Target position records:
§

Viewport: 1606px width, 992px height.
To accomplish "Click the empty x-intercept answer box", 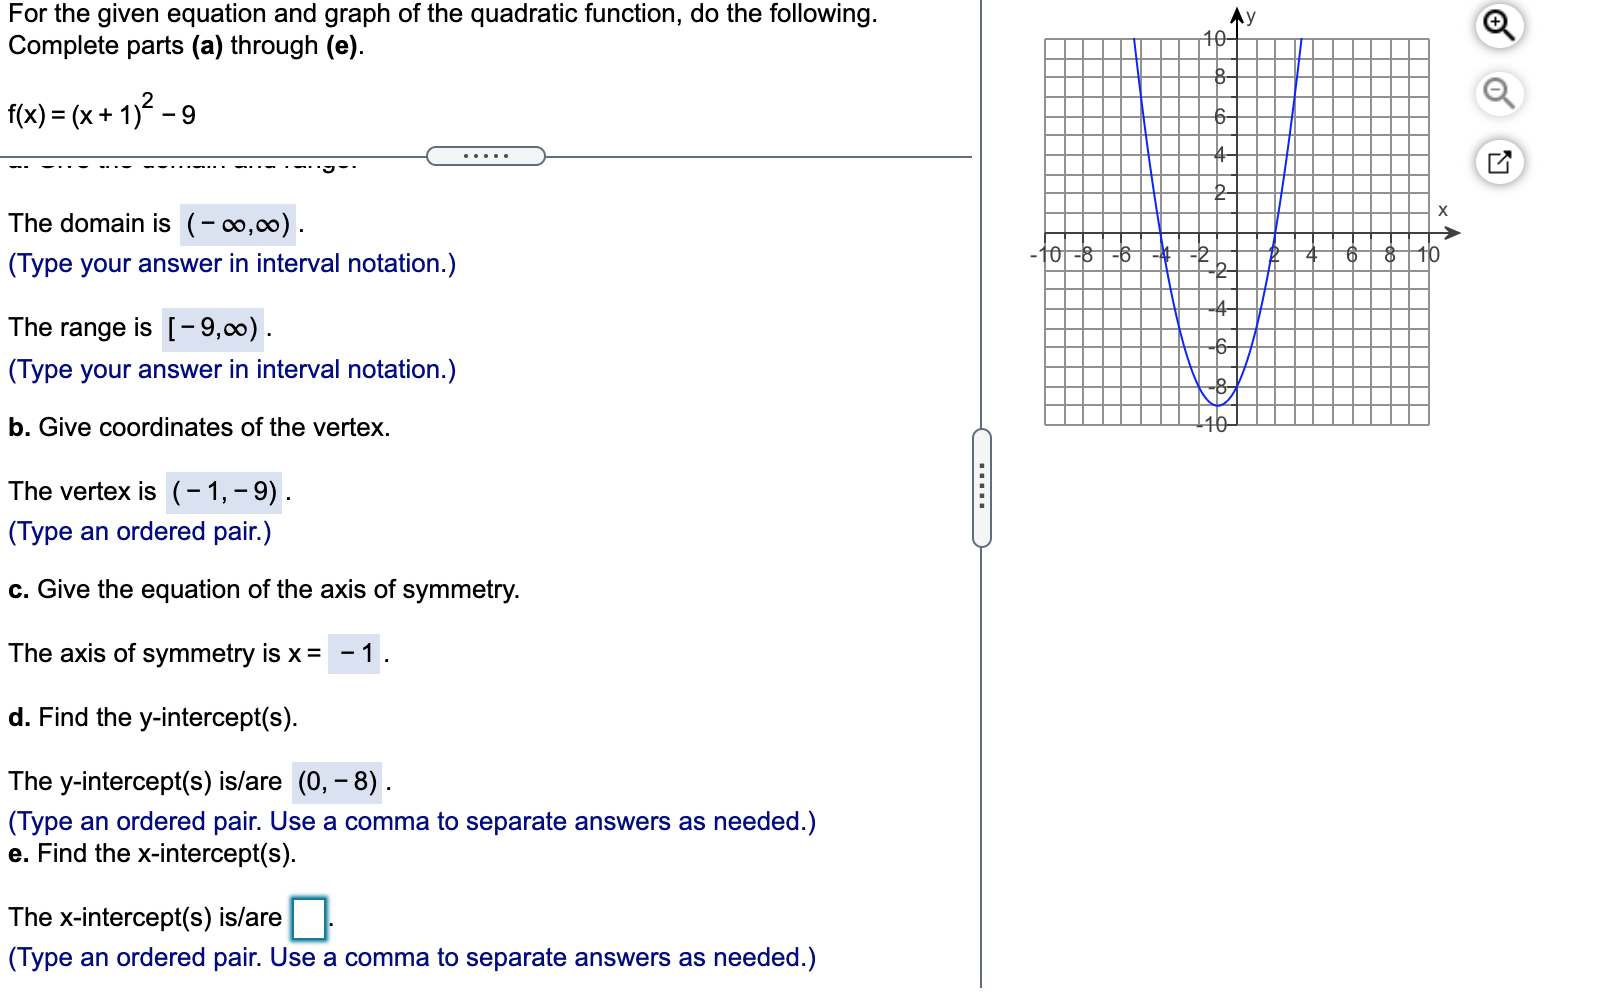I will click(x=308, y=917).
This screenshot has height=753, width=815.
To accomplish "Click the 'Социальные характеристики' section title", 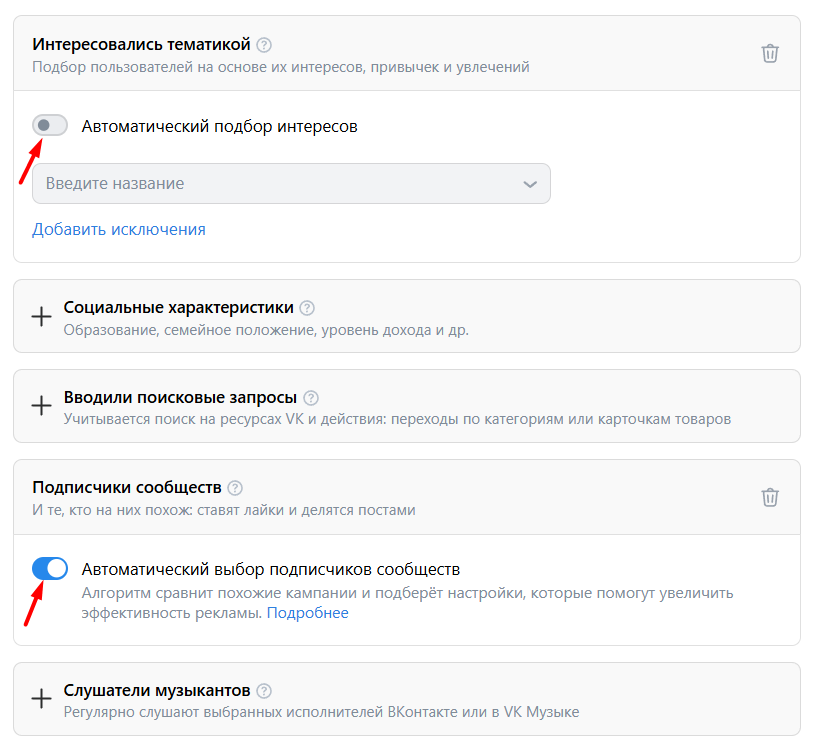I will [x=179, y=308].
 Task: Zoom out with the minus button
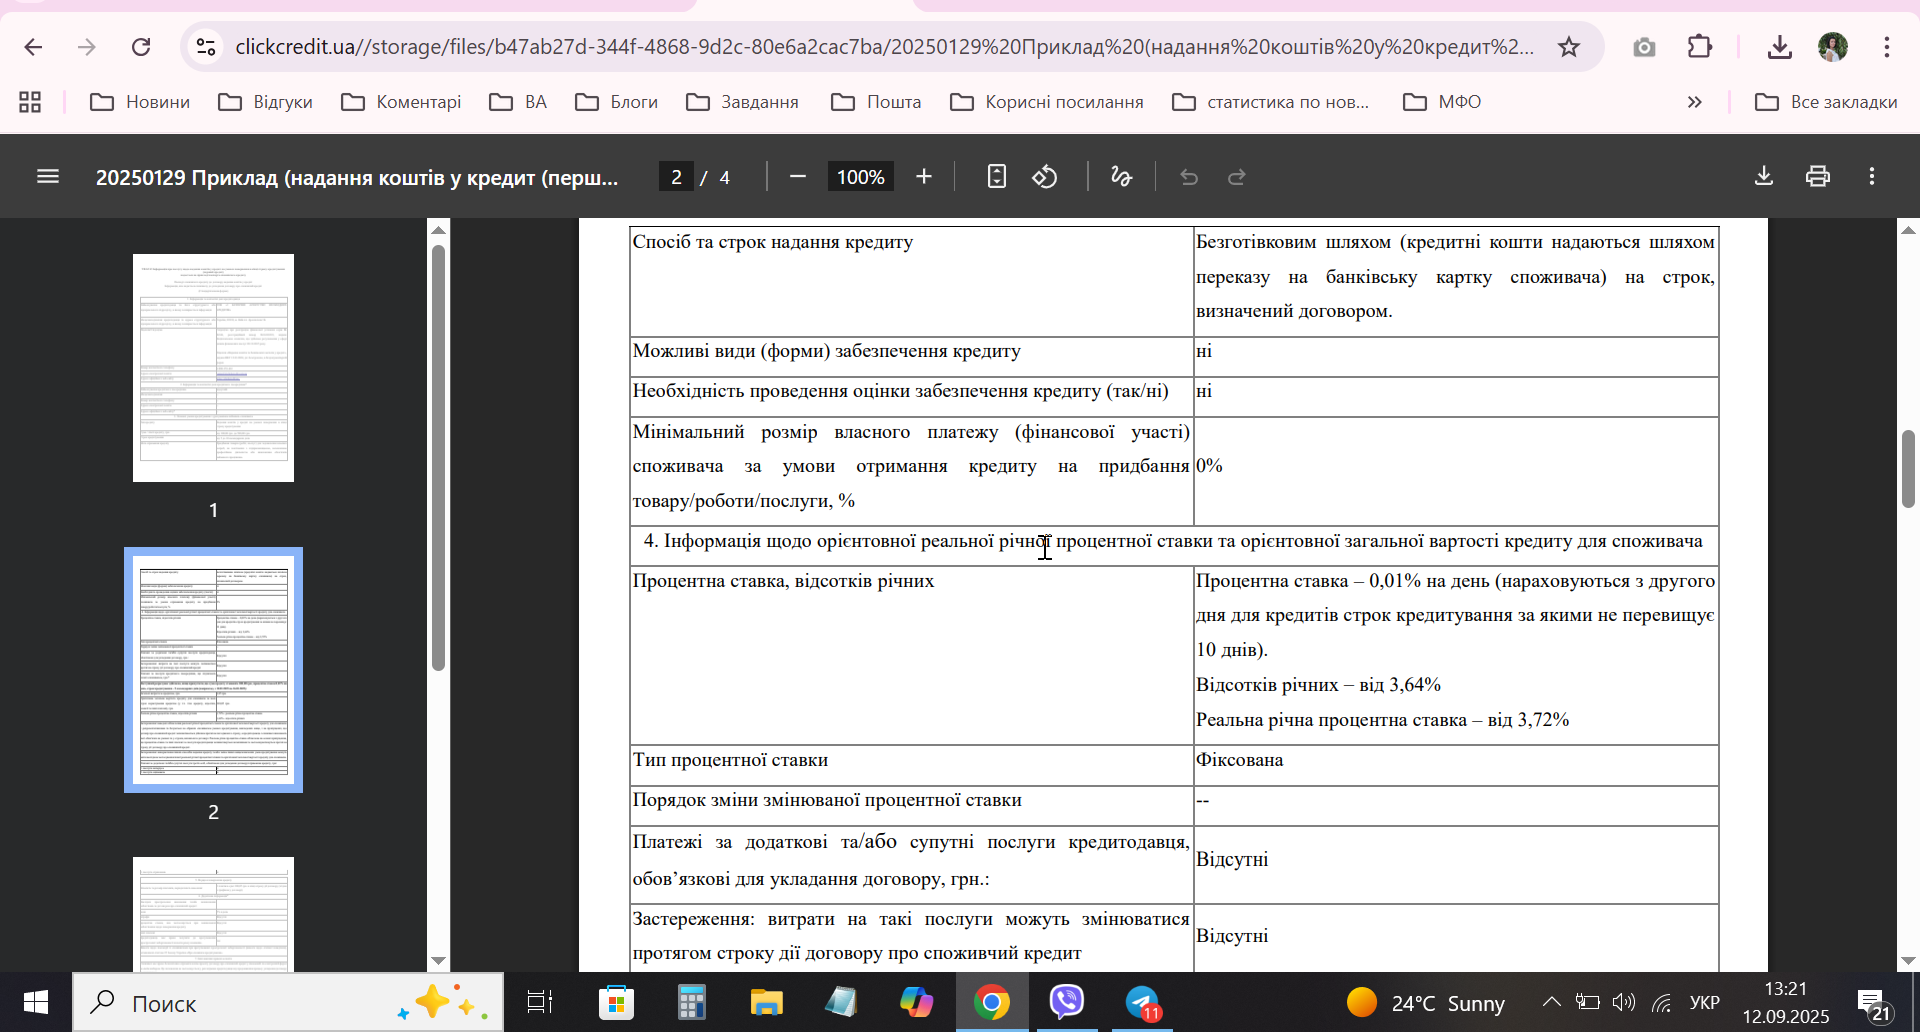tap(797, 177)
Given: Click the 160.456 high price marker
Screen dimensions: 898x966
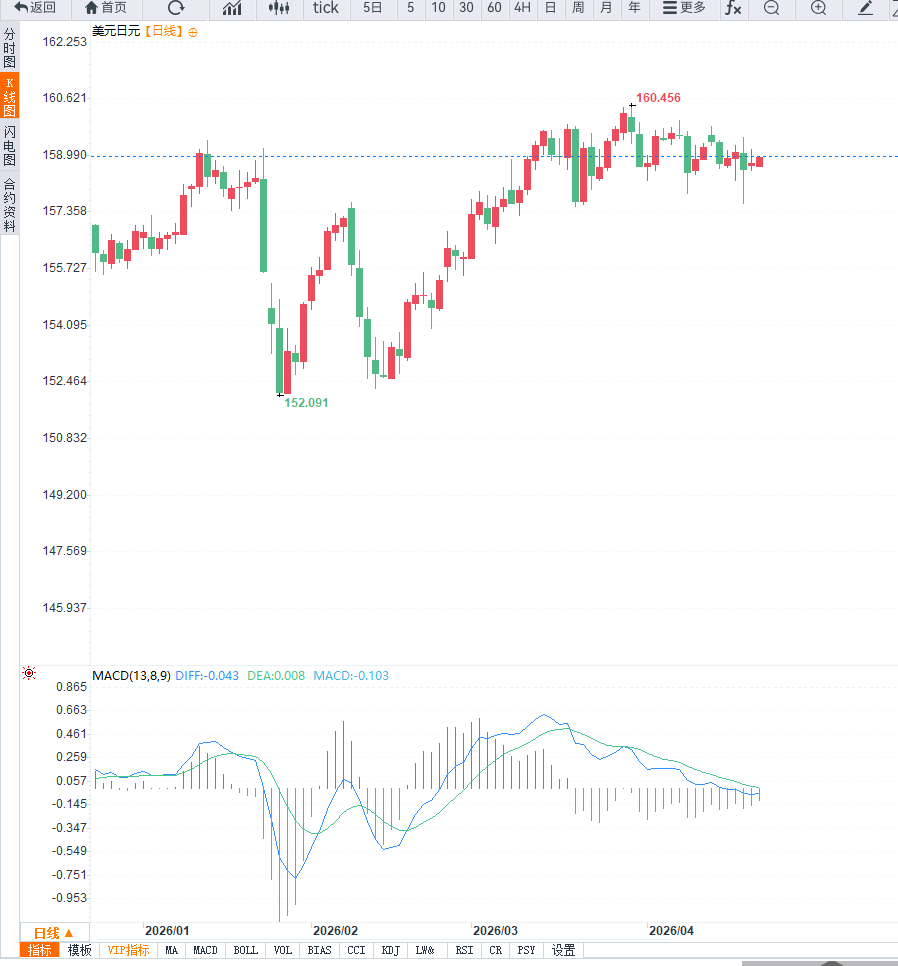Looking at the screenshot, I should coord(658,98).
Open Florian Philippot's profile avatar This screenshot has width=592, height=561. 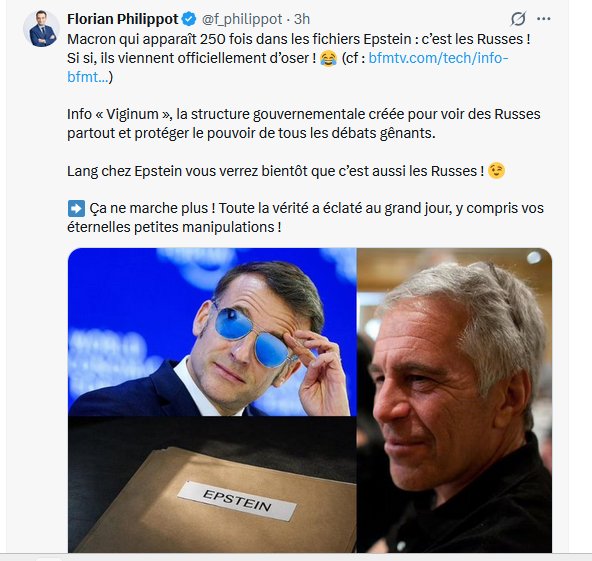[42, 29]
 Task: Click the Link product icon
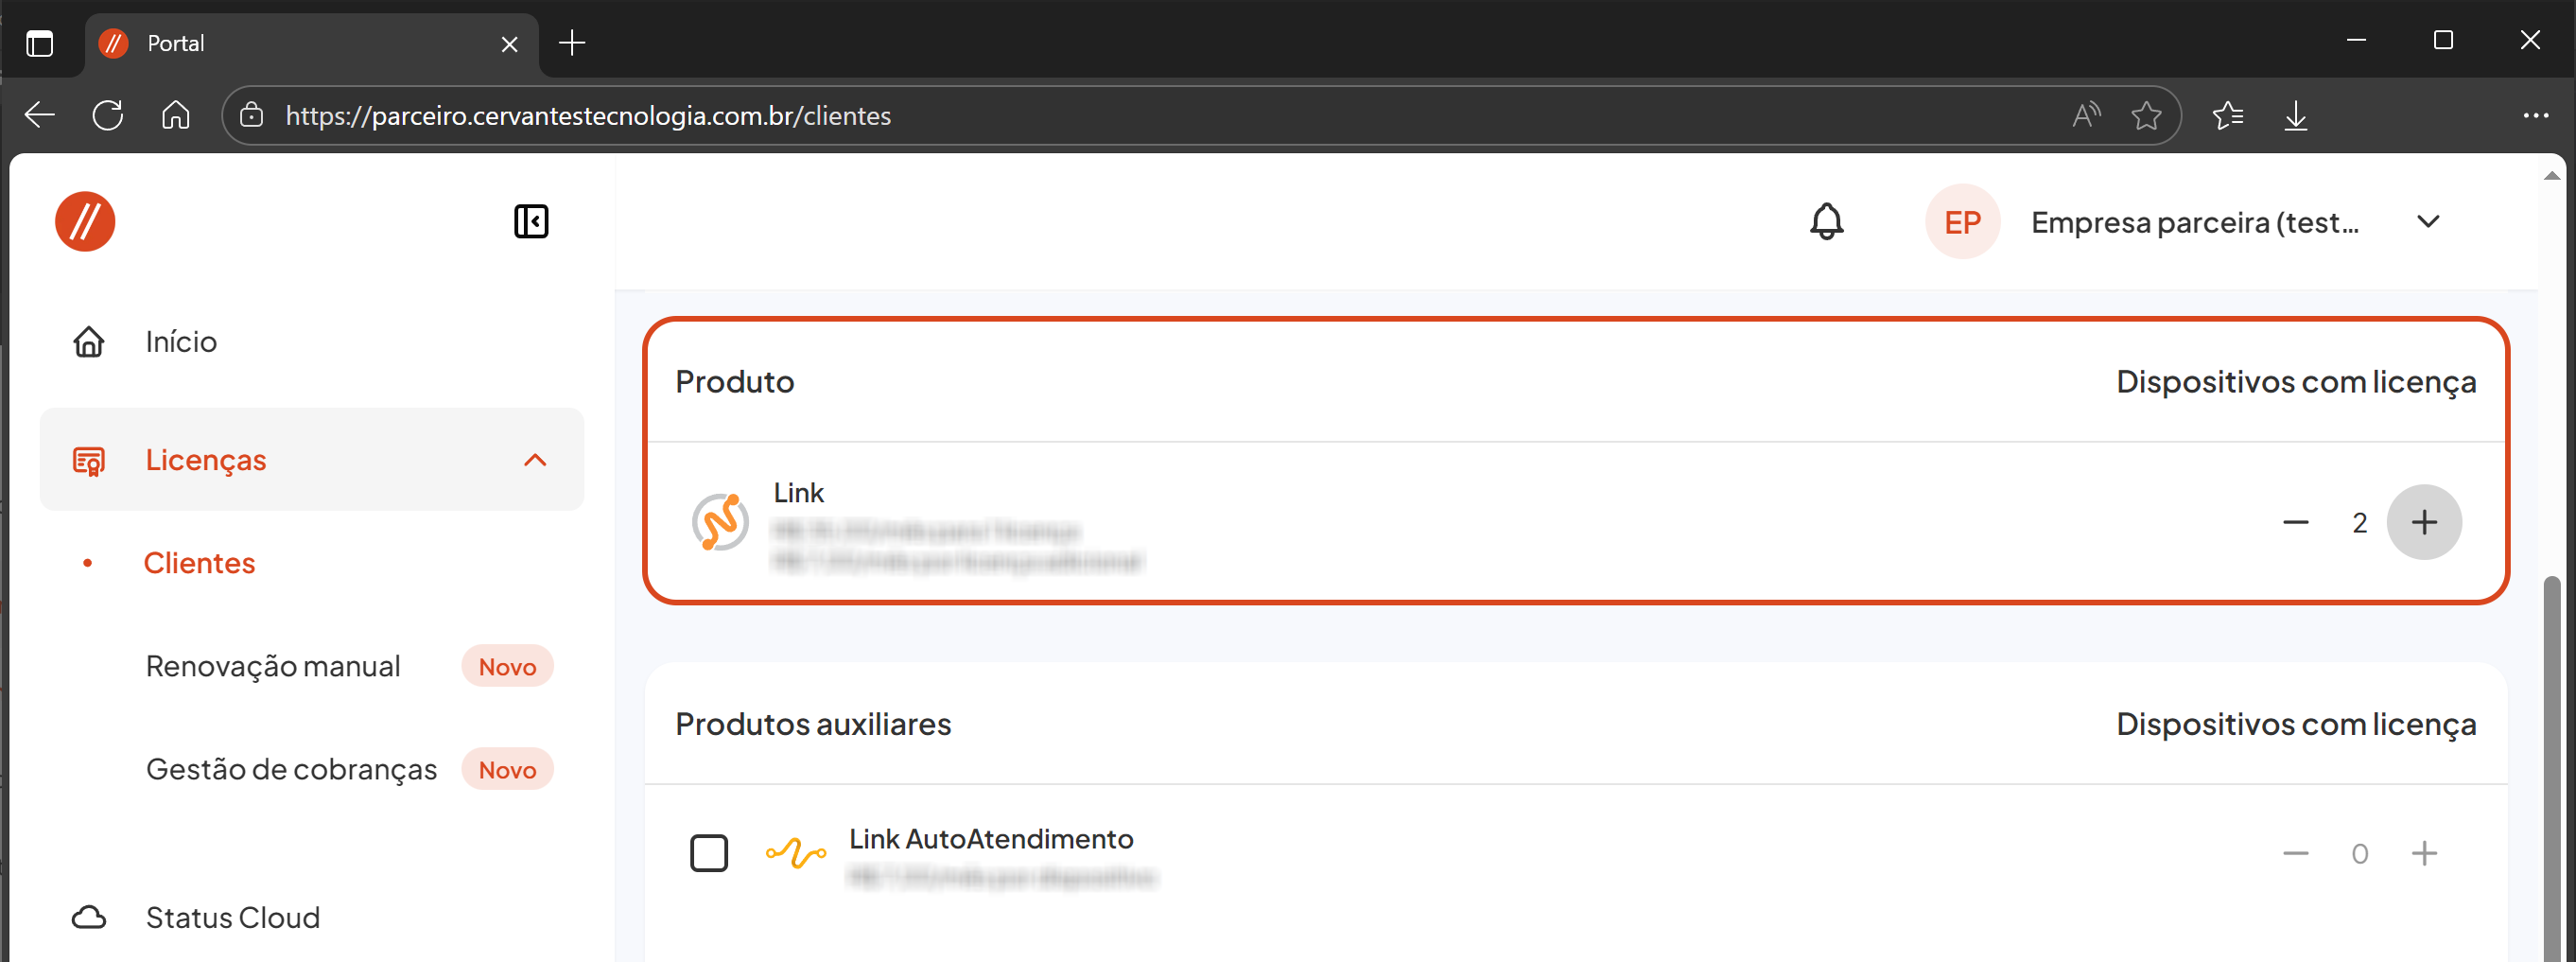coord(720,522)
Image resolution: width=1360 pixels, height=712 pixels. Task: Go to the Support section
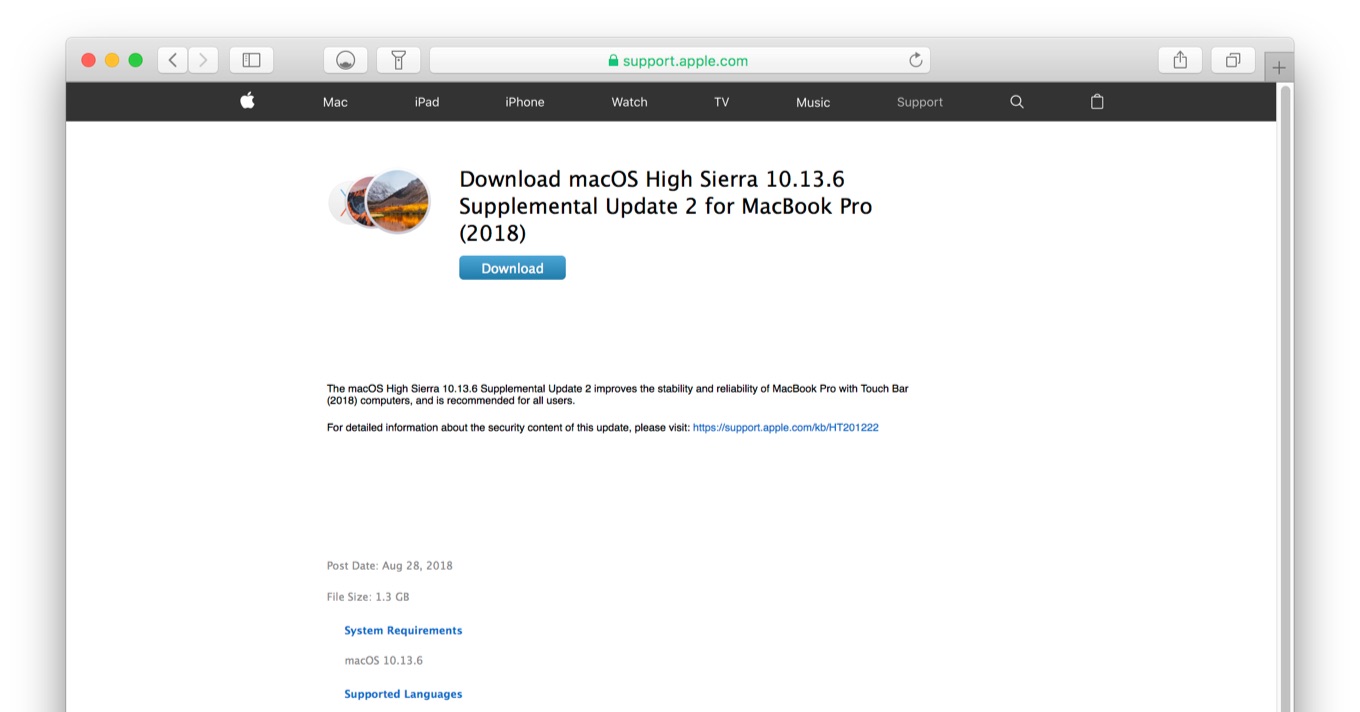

§

Copy the lines of the listing from the one containing "Task: Click the Link product icon" through the end, leaving out the pictures.

■ **REPLY**
 Task: Click the Link product icon
coord(720,522)
Image resolution: width=1360 pixels, height=712 pixels. Task: Go to the Support section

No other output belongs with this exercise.